Illustration of the medical imaging-based methods used to measure the quantity of fat surrounding the prostate (periprostatic adipose tissue or PPAT, coloured in pink), in three different men. Notable is the pronounced variation in the amount of this fat type between individuals.
Dr Allott is also seeking to identify factors predicting aggressive and fatal prostate cancer that could be measured at the time of diagnosis, to better inform treatment plans and outcomes. While survival rates for prostate cancer are relatively high overall, a subset of men will die from their disease and this number is predicted to increase substantially in the coming decades. The major challenge lies in identifying men with potentially fatal prostate cancer at diagnosis, so that clinical management can be tailored to maximise treatment success. On the flip side, it is also critical to identify men unlikely to die from their disease, as they could potentially be actively monitored instead of immediately treated, and avoid unnecessary therapeutics and associated side effects in those patients.

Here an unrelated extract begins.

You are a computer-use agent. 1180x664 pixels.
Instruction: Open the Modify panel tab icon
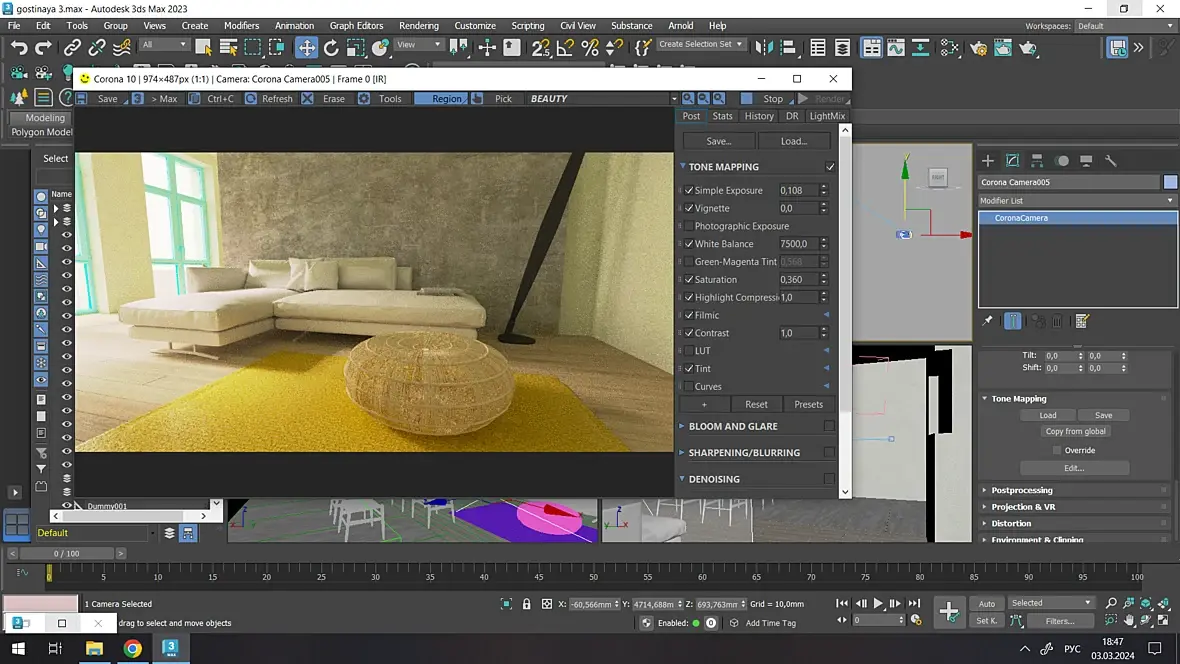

Currently, tumour grade is the best predictor of prostate cancer outcomes, and this determined by a pathologist’s assessment based on tumour appearance or morphology. However, it is widely recognized that there are tumour image features invisible to even the best trained, most experienced human eye. Computer ‘vision’, often referred to as artificial intelligence, can be trained to identify these image features. Supported by funding from the Royal Society, Dr Allott's group are using artificial intelligence to identify features of tumour morphology – the appearance of the tumour cells under a microscope - that are unique to men who go on to develop fatal prostate cancer.

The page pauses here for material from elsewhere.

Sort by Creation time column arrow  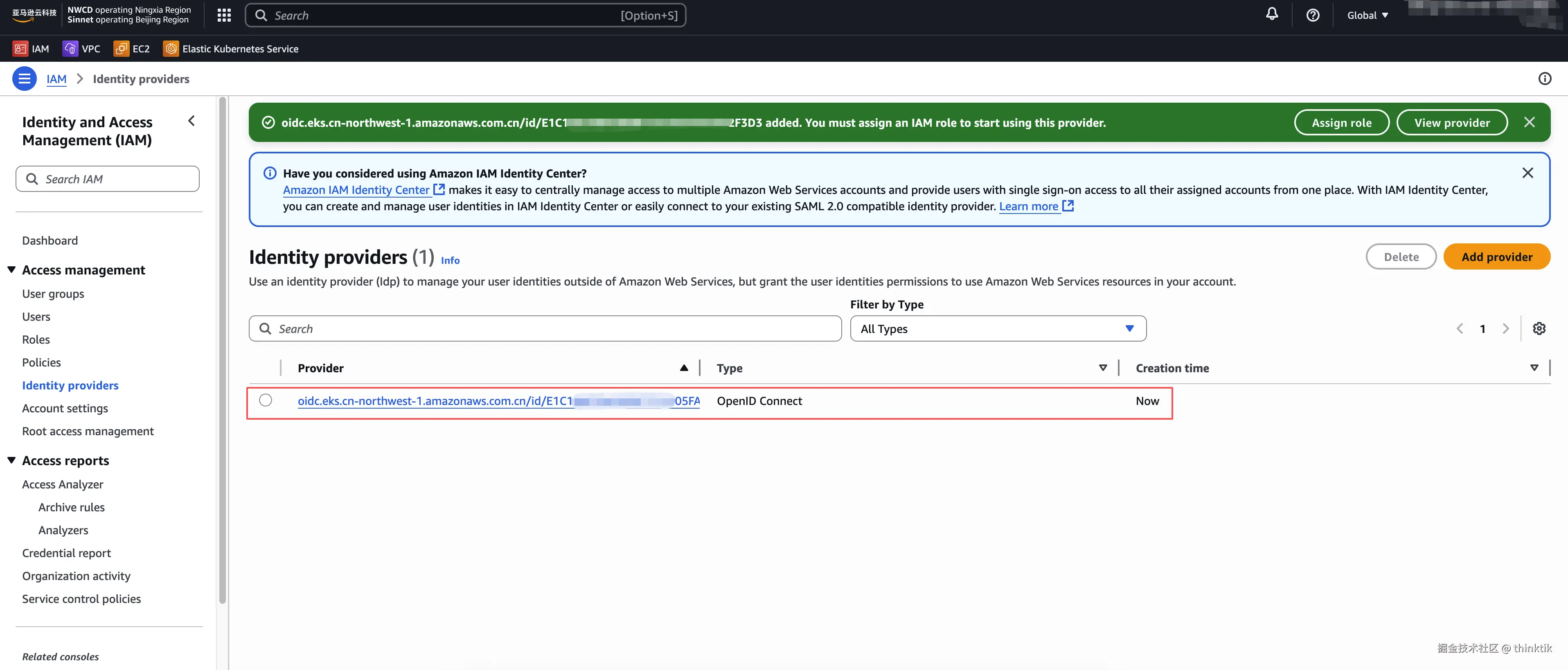(x=1534, y=368)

Regions of tumour are identified in diagnostic biopsies by a pathologist, and subsequently subjected to processing by artificial intelligence software to identify features of the tissue that are predictive of fatal outcomes in patients.

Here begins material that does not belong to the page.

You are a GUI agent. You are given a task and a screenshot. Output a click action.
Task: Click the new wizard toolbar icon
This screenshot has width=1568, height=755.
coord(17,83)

Ongoing work in the Allott group seeks to identify the mechanisms leading to improved prostate cancer outcomes in users of the cholesterol-lowering statin drugs. Statins are some of the most commonly used drugs, with approximately half of all men newly diagnosed with prostate cancer using statins. Men using statins have been reported to have a lower risk of developing an aggressive or fatal prostate cancer, and those using statins after diagnosis are more likely to experience better outcomes. However, the mechanisms driving these effects have not been identified. Using clinical data from prostate cancer patients, together with molecular data obtained from corresponding tumour tissue, Dr Allott’s group seek to understand the underlying tumour biology behind this relationship.